There have been varying accounts as to whether Dec. 30 carried a Red Flag Warning.

Boulder County Sheriff Joe Pelle has said publicly that there was a Red Flag Warning on the day the Marshall fire broke out. But the National Weather Service in Boulder told The Denver Gazette that it issued a "high wind warning" — which carries with it a ban on fires — at 3 a.m. Dec. 30.

Although the winds were high and the fuels were cured and dry, the weather service office did not call for a Red Flag Warning because humidity levels were not below the 15% threshold required for the Red Flag classification.

"Humidities that day were at 20-25%," said Jennifer Stark, the office's meteorologist in charge. "It was absolutely not OK to burn any fires that day. Anyone who lives in Colorado knows how dry it has been in the fall and winter."

According to Boulder County's website, "During any of the following weather events, open burning is not allowed in unincorporated Boulder County from time of issuance until midnight in which the event expires: Red Flag Warning, High Wind Warning, High Wind Watch, Fire Danger Warning, and Fire Weather Watch."

It then advises residents that it is critical for visitors and residents to do anything they can to prevent fires.

Pelle has said in news conferences that the neighborhood at Marshall Road and Colorado Highway 93 is at the center of the investigation. The Boulder County Sheriff's Office has denied numerous requests for records showing the number of times deputies were called to that area, citing its ongoing investigation.

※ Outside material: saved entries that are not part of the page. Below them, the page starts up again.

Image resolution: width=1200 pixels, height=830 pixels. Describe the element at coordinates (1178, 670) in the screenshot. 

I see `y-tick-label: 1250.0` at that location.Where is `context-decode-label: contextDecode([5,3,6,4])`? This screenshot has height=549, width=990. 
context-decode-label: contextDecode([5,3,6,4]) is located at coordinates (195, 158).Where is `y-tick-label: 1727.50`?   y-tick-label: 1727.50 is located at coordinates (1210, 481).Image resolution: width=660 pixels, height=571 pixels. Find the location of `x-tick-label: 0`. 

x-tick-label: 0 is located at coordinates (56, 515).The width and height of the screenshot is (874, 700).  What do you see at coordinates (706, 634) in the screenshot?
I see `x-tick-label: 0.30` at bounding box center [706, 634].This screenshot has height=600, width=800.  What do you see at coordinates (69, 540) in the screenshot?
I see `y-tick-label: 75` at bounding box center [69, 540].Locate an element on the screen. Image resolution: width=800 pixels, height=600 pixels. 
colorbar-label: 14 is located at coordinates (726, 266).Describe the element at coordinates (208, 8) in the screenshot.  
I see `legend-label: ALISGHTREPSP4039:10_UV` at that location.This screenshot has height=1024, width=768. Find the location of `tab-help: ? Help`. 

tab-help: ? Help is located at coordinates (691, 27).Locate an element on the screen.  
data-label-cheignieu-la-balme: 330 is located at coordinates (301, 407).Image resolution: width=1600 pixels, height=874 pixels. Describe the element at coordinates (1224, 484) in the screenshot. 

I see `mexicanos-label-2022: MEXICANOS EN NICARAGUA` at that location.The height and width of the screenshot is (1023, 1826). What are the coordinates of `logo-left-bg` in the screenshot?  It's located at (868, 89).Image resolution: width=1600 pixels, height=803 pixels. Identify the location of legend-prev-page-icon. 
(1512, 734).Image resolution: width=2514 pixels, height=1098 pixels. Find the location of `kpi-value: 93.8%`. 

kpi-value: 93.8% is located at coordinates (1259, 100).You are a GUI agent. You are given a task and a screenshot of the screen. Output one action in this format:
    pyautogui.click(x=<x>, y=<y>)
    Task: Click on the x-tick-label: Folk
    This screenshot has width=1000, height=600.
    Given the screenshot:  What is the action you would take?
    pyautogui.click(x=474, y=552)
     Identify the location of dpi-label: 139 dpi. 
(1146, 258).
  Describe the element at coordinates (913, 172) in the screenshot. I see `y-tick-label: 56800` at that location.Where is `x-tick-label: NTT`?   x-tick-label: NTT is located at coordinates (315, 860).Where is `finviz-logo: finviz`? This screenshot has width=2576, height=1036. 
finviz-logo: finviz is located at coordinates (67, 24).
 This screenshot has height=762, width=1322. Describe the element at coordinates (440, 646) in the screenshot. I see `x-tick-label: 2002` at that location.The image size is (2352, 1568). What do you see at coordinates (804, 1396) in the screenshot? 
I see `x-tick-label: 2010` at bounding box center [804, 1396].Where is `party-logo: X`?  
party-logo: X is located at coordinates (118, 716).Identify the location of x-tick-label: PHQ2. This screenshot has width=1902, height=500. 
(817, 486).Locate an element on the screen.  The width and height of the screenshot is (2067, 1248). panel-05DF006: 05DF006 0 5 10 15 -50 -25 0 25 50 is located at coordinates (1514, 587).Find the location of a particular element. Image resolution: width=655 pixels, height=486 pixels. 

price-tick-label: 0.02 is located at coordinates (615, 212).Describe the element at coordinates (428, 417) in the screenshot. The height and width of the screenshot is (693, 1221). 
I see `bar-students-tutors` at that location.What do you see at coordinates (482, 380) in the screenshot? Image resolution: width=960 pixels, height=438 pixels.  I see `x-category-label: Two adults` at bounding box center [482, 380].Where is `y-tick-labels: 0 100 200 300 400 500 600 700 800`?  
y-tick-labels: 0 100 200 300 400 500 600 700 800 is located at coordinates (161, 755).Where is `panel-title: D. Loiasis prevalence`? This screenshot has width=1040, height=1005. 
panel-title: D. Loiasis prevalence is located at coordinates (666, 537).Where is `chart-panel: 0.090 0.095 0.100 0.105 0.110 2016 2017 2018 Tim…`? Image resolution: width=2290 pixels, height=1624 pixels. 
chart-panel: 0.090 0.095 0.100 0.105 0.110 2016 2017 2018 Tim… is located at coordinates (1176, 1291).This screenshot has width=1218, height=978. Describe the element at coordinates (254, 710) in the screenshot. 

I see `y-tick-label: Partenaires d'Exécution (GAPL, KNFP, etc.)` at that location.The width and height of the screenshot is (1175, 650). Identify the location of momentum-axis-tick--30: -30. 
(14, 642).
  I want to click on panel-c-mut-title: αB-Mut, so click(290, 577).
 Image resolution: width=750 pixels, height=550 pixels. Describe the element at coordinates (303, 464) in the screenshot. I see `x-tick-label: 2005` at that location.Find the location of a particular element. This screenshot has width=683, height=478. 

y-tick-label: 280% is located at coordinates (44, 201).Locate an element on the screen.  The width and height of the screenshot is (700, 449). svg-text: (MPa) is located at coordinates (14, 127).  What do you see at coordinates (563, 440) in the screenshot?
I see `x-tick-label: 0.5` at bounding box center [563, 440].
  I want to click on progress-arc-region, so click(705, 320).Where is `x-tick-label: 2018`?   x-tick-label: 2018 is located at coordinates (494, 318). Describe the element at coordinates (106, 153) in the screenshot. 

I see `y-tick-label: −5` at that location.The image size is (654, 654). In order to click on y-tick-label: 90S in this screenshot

The National Weather Service reported that winds were gusting from 81 mph in South Boulder and up to 99 mph at highways 93 and 72. By noon, that spot had a peak gust of 115 mph. Those strong winds shifted east toward all of Superior and most of Louisville between 12:30 and 2 p.m.

The winds started to calm down “through the afternoon and late evening hours, but unfortunately, much of the destruction had been done,” according to the National Weather Service in Boulder.